▸ **DATA ENTRIES**:
◆ ◆ ◆ ◆ ◆

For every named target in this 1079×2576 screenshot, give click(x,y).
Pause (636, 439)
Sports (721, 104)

◆ ◆ ◆ ◆ ◆

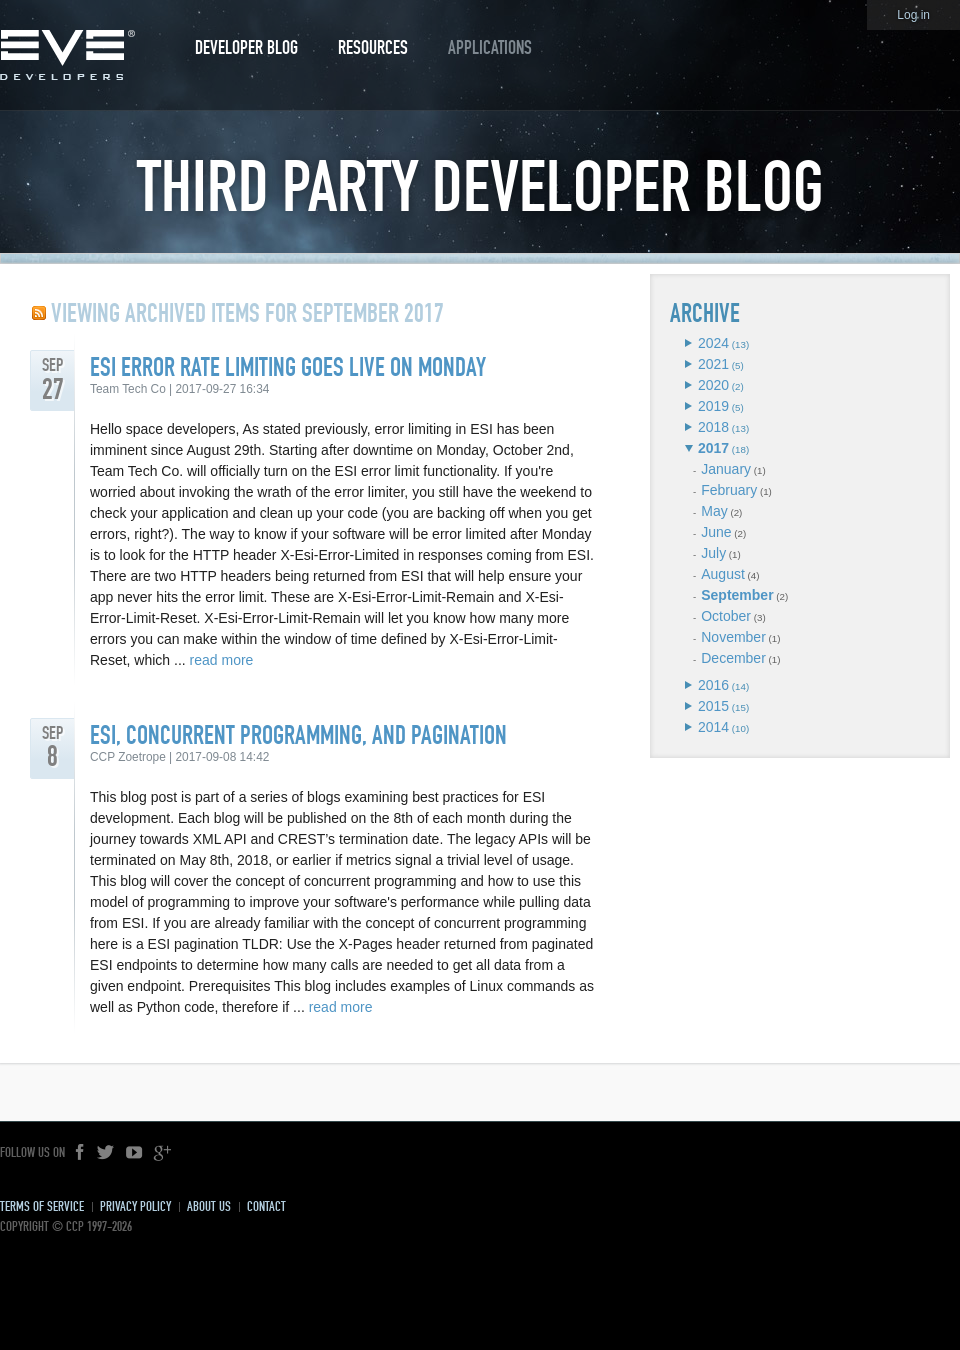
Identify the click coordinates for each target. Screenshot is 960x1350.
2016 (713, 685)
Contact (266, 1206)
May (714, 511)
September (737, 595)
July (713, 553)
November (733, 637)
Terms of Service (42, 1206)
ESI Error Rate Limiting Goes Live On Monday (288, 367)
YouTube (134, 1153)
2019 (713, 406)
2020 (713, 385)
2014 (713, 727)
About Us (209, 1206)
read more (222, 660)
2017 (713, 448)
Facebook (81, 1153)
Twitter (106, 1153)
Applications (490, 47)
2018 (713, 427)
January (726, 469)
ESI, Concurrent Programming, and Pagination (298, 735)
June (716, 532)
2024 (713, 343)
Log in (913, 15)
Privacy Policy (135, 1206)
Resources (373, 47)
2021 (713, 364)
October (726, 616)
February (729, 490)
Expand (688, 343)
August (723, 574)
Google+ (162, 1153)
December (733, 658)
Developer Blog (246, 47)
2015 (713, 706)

◆ ◆ ◆ ◆ ◆

Turn the lines above into a numbered list, starting at the line containing "October (726, 616)" and ending at the line containing "2015 (713, 706)", both included. Leave out any blank lines.

▸ **RESULT OF THIS EXERCISE**:
1. October (726, 616)
2. February (729, 490)
3. Expand (688, 343)
4. August (723, 574)
5. Google+ (162, 1153)
6. December (733, 658)
7. Developer Blog (246, 47)
8. 2015 (713, 706)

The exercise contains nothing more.